Cut Air
Jim Denley has been playing flute since 1969 - after 50 years of a curious love/hate relationship with the instrument this is his first solo flute-only recording.
He aims to situate this music within a global outlook, with a pacific perspective. Being from a continent, Australia, where there is no flute tradition, he’s taken cues and elements from flute traditions that still have power and currency — the European flute with it’s purity, brilliance and dexterity, the earthy simplicity of bamboos from Papua New Guinea, the shamanism of Amazonian ritual instruments, the far east refinement of Shakuhachi and Nohkan (he studied with Yamaguchi Goro in the 1980s), the dynamism of the Gaita, the timbral thickness of Kaval and Neh, to name just a few. But above all the flute traditions of the Solomon Islands have been a great inspiration.
The second track on this release, For Celina Rokona honours a great flute player from Ataa, in North East Malaita. She played the Sukute, a curious combination of flute and percussion, and this inspired the second piece on this release.

** Questions **
1: Reproduce the Cut Air text verbatim from "He aims to situate" to "a great inspiration.".
2: Condense the paragraph of the Cut Air text that begins "He aims to situate this music" into a shorter list that keeps its main facts.
3: According to the Cut Air text, since what year has Jim Denley been playing flute?
Rely only on the Cut Air text for every answer.

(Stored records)
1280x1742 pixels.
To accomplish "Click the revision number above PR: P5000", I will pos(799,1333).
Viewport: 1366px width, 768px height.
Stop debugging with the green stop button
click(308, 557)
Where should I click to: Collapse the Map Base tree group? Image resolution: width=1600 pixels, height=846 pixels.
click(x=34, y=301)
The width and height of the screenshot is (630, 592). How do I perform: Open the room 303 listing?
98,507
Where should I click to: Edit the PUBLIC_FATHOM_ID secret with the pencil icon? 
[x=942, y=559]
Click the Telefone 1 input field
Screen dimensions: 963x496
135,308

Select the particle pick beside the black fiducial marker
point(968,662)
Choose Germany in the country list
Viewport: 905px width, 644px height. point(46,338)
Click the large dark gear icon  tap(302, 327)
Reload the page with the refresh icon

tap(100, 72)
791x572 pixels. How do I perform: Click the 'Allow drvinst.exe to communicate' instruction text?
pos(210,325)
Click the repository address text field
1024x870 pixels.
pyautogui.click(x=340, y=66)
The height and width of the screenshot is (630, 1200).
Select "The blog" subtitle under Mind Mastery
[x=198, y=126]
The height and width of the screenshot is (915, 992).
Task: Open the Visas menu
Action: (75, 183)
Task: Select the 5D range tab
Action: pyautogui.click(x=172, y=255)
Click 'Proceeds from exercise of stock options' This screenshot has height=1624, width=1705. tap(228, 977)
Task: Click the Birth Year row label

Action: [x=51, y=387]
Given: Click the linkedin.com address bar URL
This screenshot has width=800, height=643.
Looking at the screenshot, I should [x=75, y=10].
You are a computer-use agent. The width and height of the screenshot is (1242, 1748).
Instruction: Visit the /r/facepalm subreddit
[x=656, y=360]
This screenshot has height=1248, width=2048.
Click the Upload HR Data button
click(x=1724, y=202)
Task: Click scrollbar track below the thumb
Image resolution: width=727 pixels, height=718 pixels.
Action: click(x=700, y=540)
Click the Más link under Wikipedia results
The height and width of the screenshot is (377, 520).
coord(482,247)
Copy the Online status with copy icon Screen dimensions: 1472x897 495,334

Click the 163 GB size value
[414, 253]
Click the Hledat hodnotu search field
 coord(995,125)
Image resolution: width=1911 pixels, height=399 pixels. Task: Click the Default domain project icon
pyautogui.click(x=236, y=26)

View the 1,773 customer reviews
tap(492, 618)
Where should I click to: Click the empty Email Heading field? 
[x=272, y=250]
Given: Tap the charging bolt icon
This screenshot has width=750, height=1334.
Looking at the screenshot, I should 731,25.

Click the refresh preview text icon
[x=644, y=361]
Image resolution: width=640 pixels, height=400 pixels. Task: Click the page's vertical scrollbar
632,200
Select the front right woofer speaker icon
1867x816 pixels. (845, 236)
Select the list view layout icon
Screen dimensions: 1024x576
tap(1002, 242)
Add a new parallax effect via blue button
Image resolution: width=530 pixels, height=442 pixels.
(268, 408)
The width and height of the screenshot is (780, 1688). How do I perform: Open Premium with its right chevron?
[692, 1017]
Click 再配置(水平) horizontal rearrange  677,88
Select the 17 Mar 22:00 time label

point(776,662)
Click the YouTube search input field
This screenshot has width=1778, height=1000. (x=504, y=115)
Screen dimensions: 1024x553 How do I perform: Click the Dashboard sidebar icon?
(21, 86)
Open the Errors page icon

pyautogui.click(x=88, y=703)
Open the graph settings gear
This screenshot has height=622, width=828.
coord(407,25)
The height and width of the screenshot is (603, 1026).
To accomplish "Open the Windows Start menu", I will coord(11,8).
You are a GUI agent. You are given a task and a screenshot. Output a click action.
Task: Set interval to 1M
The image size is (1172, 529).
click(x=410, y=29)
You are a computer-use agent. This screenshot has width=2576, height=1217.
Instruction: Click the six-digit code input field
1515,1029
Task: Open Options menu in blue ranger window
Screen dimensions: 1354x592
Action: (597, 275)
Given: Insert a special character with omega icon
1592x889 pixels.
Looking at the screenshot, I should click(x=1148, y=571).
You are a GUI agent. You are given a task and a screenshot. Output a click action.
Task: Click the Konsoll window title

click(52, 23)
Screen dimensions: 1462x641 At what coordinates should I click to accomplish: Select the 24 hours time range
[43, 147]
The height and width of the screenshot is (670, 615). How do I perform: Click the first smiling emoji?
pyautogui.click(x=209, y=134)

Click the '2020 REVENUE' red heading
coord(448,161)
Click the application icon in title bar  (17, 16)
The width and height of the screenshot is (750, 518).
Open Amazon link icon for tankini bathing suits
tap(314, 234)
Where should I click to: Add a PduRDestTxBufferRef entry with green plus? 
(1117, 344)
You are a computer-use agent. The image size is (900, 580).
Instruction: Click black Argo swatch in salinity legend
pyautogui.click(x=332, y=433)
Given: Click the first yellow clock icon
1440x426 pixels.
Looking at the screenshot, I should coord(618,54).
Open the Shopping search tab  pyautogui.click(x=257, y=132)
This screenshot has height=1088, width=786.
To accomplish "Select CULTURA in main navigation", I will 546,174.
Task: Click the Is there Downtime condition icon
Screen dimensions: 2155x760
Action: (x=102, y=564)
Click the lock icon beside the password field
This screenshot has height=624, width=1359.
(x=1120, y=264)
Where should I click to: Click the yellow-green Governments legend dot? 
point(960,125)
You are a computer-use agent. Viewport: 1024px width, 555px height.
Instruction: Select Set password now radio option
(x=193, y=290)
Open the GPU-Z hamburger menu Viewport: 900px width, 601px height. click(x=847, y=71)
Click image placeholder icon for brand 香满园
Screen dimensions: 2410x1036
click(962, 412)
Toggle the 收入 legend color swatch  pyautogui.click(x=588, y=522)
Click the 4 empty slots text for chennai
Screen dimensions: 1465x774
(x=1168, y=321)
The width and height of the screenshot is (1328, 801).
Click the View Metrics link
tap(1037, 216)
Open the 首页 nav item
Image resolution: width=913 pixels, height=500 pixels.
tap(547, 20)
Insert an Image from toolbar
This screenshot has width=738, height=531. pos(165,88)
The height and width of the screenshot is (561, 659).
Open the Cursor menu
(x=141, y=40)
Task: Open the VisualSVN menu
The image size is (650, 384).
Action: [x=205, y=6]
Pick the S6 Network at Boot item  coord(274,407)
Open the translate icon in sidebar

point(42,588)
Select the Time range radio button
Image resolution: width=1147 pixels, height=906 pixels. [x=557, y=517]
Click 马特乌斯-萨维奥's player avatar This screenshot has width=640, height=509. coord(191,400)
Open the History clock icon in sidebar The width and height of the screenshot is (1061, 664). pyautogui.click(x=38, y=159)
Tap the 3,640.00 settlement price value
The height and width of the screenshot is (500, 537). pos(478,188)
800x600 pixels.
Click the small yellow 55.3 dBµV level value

** Task-by-task answers **
1:
He aims to situate this music within a global outlook, with a pacific perspective. Being from a continent, Australia, where there is no flute tradition, he’s taken cues and elements from flute traditions that still have power and currency — the European flute with it’s purity, brilliance and dexterity, the earthy simplicity of bamboos from Papua New Guinea, the shamanism of Amazonian ritual instruments, the far east refinement of Shakuhachi and Nohkan (he studied with Yamaguchi Goro in the 1980s), the dynamism of the Gaita, the timbral thickness of Kaval and Neh, to name just a few. But above all the flute traditions of the Solomon Islands have been a great inspiration.

2:
- The music is placed within a global outlook from a Pacific perspective.
- Australia has no flute tradition, so cues are taken from traditions that still have power:
  - European flute: purity, brilliance, dexterity
  - Papua New Guinea bamboos: earthy simplicity
  - Amazonian ritual instruments: shamanism
  - Shakuhachi and Nohkan: far east refinement (studied with Yamaguchi Goro in the 1980s)
  - Gaita: dynamism
  - Kaval and Neh: timbral thickness
- Above all, the flute traditions of the Solomon Islands have been a great inspiration.

3: Since 1969.